次からは同封する便箋になにかしらの分かり易い蝋印を使って手紙を送るべし。
高官は高官としての職務があり、それ以外への対応に際しては分かり易さを好む。
質問に関してはそちらの言うとおり、いくつか返答できないことを含むため、その点については許せ。
①王国安定度は決して高いほうではない。各種族居住区の問題や自治については、今なお議会に持ち出されることがある。特に半獣人とエルフの紛争に関しては部族単位での調停が必要であり、人手が足りていない。お前が良ければ雇い入れてもいいくらいだ。私はエルフには好かれていない。
②ベルツァール王室は統一の英雄、イトラフォーラ王朝、聖王アルフレートを祖とするものであり、前述の安定度と比べて高いほうではある。

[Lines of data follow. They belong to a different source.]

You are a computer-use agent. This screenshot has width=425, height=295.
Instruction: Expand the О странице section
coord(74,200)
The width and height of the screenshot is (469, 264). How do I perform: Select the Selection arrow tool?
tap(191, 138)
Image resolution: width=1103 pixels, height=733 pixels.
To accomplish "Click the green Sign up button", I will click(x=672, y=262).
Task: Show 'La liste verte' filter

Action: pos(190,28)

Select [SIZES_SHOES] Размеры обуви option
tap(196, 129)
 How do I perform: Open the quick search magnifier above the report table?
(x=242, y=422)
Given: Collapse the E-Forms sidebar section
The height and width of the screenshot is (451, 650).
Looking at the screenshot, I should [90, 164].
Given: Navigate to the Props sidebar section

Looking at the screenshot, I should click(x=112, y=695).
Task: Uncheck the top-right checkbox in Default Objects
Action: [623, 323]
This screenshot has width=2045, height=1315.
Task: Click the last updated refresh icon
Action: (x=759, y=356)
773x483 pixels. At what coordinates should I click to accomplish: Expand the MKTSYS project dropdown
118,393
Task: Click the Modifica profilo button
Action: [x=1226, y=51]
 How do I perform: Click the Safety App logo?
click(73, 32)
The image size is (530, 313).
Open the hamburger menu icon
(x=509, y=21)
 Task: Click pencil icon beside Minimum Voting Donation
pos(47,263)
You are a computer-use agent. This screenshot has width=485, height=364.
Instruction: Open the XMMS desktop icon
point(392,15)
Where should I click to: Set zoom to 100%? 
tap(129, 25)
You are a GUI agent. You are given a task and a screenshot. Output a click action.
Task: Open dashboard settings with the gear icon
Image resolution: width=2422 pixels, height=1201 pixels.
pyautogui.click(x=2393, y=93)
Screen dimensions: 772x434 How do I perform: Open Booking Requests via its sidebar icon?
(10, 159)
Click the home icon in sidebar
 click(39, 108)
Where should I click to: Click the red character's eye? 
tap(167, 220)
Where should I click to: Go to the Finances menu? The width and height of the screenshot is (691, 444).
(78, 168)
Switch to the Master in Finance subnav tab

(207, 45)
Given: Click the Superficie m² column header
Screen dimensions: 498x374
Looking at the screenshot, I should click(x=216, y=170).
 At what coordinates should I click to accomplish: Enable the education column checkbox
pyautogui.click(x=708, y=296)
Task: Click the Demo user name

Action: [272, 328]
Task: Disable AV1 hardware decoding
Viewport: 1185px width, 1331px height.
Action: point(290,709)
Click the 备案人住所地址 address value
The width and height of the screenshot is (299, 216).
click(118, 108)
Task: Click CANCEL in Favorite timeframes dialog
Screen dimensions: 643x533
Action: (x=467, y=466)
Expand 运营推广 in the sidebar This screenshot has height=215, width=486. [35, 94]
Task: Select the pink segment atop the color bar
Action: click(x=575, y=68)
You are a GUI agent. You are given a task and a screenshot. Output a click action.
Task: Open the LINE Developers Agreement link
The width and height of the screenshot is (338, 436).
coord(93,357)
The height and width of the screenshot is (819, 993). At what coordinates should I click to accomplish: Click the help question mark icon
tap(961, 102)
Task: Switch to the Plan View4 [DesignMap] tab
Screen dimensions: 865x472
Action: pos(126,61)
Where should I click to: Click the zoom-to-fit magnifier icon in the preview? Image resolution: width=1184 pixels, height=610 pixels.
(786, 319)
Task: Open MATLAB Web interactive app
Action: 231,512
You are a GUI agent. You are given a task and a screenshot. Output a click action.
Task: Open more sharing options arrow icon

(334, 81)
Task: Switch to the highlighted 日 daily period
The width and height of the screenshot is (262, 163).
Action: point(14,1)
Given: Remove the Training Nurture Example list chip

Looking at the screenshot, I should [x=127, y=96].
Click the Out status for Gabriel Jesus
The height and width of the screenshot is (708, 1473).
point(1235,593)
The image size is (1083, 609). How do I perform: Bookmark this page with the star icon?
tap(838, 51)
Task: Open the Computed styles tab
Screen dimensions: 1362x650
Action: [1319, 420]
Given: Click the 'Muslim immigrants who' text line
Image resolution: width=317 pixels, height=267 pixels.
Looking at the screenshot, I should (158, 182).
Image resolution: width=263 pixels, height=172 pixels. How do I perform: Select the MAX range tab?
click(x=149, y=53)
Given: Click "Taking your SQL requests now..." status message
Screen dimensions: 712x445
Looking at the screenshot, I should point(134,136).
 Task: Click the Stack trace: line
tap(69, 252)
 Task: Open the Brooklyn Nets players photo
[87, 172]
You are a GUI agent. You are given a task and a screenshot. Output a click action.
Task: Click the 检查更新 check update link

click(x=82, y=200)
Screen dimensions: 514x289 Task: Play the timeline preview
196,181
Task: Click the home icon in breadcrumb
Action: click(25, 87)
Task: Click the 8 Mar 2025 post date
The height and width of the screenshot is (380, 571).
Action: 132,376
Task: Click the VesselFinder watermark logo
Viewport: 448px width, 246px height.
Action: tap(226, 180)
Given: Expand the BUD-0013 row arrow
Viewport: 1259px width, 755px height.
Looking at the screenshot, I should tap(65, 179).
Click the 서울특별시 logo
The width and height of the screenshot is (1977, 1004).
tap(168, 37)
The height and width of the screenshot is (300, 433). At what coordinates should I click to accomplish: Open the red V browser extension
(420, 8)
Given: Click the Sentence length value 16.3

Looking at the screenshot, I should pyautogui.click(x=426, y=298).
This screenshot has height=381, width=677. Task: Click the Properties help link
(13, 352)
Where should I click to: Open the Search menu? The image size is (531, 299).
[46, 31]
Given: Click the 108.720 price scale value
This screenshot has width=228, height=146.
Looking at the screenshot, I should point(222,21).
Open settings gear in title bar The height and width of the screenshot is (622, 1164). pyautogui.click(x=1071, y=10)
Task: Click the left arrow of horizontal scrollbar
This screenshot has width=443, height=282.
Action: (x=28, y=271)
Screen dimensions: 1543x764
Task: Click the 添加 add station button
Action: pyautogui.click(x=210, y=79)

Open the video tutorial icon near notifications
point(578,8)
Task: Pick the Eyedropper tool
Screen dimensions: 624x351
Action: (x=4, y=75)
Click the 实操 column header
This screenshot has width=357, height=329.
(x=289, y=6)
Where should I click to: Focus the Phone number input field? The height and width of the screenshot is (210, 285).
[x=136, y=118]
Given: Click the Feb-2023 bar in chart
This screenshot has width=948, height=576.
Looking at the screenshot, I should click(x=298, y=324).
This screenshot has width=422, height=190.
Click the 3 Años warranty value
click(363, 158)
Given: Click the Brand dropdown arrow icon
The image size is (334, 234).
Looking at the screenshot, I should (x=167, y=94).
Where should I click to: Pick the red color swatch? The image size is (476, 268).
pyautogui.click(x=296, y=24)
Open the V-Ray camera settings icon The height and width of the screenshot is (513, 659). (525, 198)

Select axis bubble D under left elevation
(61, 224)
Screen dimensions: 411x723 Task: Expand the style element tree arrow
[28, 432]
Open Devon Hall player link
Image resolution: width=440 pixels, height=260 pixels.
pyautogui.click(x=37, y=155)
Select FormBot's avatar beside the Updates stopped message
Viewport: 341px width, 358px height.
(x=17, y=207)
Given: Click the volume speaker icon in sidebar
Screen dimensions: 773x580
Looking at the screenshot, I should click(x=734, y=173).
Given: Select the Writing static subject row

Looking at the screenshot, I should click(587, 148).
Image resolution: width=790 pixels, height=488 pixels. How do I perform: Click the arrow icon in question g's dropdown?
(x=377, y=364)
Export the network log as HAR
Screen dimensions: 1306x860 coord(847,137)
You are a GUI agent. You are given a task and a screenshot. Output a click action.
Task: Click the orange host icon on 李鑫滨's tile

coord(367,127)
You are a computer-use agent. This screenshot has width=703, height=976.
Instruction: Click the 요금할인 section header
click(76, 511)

しかしながら、現代的な中央集権には程遠く、実質的に我々は貴族諸侯を抱えた「国家連合」に近い性質を持っている。ベルツァール国王は称号として「ベルツァールの守護者にしてノヴゴールの庇護者」であり、決して支配者ではないのだ。
③現在尽力中。国王直轄地域においては法務院とによる法治が実験的に行われている。
他の荘園に関してはそれぞれの諸侯らによる慣習などがあり、我々は関与していない。
④それぞれの諸侯が持つ兵力を別とすれば、いくつかの小部隊が編成されている。
しかしながらこれらは維持費と兵員の他業務への取り組みなど、多くの問題点を抱えている。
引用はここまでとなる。